Saya sendiri, kalau saya gak ngaji, gak akan tahu kalau ada bab isti'nas dan tahdzir. Saya akan terbuai dengan isti'nas saja, dan lupa dengan ancamannya. Seandainya gak ada yang mengingatkan.
Akan terbuai dan mungkin akan jadi orang yang maghrur, atau terbujuk akan murahnya ampunan Allah SWT. Lupa kalau Allah SWT sebenarnya juga syadidul'adzab. Siksaan-Nya luar biasa pedih tak terkira. Tak ada kosa katanya. Kapan bisa kita tempatkan setiap ilmu dengan benar tanpa bimbingan guru? Kita bukanlah orang paling tahu akan apa yang baru saja kita baca. Sebab siapa tahu ada blind spot. Siapa tahu ada maksud lain.
Tanpa guru, saya akan merasa bangga sekali sebagai penuntut ilmu. Dipuji-puji dengan hadis yang banyak luar biasa menerangkan keutamaan ilmu. Tak perlu saya kutip hadisnya.
Tapi akhirnya lupa, seandainya kok gak diingatkan oleh guru. Bahwa sebenarnya ada hadis lain yang sangat "menakutkan" terkait bahaya penuntut ilmu yang gak mengamalkan pengetahuannya. Hadis yang demikian "mengerikan" hingga kalau bisa jangan sampai terbaca oleh para pemula yang baru mulai belajar. Nanti motivasi dan semangat mereka bisa jatuh.
Akhirnya yang dipajang di ruang tamu setelah berhasil menuntaskan pendidikan hanya hadis-hadis tentang pujian bagi santri. Menurut saya, seharusnya yang dipasang sebagai pengingat saat sudah punya ilmu ya hadis tentang bahaya orang memiliki ilmu yang gak bermanfaat. Bukan justru hadis yang memuji. Tambah sombong nanti. Bukannya tambah takut.
Setiap ilmu butuh penempatan masing-masing. Dan untuk mengetahui penempatan ini dengan benar, salah satunya melalui petunjuk seorang guru.

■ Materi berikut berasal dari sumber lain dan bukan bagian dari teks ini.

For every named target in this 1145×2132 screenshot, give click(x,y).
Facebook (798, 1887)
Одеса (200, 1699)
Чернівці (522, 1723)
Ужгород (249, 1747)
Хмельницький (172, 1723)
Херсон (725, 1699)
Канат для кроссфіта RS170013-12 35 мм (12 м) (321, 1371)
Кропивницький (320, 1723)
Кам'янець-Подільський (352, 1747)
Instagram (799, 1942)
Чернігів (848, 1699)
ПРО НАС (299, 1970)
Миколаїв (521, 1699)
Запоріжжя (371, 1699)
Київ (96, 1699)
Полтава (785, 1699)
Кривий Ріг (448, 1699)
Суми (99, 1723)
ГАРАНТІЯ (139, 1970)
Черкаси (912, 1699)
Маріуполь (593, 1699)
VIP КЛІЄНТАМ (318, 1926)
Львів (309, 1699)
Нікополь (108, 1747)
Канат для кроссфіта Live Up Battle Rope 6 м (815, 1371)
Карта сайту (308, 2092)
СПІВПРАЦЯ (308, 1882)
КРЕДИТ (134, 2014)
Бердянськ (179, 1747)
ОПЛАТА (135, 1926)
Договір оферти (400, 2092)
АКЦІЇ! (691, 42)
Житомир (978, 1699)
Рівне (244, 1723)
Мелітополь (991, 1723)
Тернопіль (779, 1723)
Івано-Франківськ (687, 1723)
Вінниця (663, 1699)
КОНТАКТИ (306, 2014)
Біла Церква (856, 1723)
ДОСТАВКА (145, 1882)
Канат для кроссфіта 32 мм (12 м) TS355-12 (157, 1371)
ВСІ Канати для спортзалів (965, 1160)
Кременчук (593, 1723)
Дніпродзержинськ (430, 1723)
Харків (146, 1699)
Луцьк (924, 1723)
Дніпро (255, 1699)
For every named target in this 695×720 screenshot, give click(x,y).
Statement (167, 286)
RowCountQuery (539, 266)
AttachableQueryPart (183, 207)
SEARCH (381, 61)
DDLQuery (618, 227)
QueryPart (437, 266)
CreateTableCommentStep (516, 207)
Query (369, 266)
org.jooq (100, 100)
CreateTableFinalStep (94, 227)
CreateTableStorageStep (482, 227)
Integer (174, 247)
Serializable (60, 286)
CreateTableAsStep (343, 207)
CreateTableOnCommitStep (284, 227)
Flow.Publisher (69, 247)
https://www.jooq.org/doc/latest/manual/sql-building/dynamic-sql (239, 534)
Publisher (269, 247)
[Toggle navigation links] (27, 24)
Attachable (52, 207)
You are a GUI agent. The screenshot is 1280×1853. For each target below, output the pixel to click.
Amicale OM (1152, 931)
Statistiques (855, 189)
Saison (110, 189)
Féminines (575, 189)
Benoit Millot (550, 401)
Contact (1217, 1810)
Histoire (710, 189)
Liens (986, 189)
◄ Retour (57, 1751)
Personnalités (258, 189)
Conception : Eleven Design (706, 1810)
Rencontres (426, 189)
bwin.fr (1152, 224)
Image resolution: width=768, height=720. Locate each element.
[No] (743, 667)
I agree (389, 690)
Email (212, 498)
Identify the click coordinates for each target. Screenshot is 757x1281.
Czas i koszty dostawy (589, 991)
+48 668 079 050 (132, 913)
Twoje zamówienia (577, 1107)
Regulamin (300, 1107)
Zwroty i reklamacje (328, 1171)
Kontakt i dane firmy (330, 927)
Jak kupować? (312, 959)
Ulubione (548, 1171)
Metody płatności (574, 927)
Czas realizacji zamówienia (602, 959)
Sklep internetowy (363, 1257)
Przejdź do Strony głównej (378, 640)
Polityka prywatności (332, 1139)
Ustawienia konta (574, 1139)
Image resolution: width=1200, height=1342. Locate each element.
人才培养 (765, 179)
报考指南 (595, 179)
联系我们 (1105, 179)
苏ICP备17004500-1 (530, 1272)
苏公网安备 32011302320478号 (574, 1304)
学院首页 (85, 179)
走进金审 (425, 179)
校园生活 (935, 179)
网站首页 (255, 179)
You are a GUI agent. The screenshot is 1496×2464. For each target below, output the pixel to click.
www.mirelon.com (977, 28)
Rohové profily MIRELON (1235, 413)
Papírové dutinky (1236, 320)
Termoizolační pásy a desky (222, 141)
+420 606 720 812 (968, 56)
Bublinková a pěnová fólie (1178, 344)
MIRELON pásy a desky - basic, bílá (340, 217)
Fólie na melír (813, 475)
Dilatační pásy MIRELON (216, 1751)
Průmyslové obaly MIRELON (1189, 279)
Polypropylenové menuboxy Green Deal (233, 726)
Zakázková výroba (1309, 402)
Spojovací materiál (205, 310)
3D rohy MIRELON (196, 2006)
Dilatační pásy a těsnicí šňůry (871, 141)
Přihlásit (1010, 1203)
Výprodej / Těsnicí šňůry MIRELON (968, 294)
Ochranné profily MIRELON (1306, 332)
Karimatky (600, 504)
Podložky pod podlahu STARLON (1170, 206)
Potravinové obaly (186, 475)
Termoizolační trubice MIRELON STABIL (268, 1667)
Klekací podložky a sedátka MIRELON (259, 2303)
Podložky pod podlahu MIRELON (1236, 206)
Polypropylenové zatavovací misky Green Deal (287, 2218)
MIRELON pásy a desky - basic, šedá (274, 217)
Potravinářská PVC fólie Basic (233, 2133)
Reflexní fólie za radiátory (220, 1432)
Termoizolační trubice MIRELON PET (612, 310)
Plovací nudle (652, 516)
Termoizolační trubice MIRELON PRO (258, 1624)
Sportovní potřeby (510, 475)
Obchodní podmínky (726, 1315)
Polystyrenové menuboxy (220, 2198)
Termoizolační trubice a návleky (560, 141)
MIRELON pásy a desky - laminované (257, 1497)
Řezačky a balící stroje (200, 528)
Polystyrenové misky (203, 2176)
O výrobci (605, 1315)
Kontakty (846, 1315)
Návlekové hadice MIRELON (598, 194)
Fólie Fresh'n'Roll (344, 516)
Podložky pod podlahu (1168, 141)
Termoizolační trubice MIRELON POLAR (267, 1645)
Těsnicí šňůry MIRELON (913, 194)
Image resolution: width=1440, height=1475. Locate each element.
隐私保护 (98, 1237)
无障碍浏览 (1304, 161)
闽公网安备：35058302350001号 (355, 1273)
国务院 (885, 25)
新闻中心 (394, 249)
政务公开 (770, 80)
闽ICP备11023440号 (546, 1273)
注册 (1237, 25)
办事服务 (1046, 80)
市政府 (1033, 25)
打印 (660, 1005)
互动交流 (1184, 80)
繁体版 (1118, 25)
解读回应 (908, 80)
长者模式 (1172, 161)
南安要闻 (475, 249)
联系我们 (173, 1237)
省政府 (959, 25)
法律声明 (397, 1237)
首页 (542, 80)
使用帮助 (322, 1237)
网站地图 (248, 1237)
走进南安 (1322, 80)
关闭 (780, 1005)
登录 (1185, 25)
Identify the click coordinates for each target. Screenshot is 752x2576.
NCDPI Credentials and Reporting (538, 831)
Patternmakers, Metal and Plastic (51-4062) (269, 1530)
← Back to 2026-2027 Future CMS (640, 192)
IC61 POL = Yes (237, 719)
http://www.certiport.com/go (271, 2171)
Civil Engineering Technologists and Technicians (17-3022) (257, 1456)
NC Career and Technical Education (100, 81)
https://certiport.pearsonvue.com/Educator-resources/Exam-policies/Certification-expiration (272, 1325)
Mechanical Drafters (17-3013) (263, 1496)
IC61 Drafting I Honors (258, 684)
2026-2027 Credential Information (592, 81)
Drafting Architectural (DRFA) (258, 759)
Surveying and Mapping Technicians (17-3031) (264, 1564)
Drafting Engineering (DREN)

Ini sudah rame, gak ada maksud semakin meramaikan. Kalau bisa bahkan saya berharap kasus ini segera gak viral. Orang segera lupa. Saya cuma ingin mengambil pelajaran tersembunyi buat diri sendiri dalam masalah salat tarawih cepat. Sebenarnya kita dapat pemahaman "salat tarawih itu harus cepat" dari mana sih?
"Harus cepat". Ini kan hipotesis. Gak ada bahkan ulama yang menganjurkan salat tarawih kok cepat-cepat. Salat tarawih ya sebenarnya sama saja dengan salat fardhu dalam kecepatannya.
Tapi kita memiliki hipotesis demikian karena menganggap rukun minimal salat itu adalah tumakninah satu detik. Rukun minimal itu loh bukan berarti yang harus dilakukan adalah demikian. Pemahaman dari manakah itu?
Tanpa guru kita gak akan tahu penempatan ilmu rukun minimal salat. Guru mengarahkan, "ini rukun minimal salat penempatan ilmunya adalah agar kita bisa husnudhon sama orang yang salatnya cepat. Salatnya tetap sah, dan kita gak harus amar makruf untuk mengingatkan dia. Sebab dia sebenarnya salatnya sudah bener. Hanya kurang sempurna saja. Sedangkan kalau kita salat, mau salat fardhu atau salat tarawih sekalipun sebaiknya jangan cepat-cepat. Sebab ada dalil lain demikian, dan demikian."
Memiliki pemahaman agama berdasarkan hipotesis itu, seperti membuat kesimpulan bahwa pembalap jalanan akan menang melawan pembalap sirkuit, hanya karena termakan film Fast and Furious.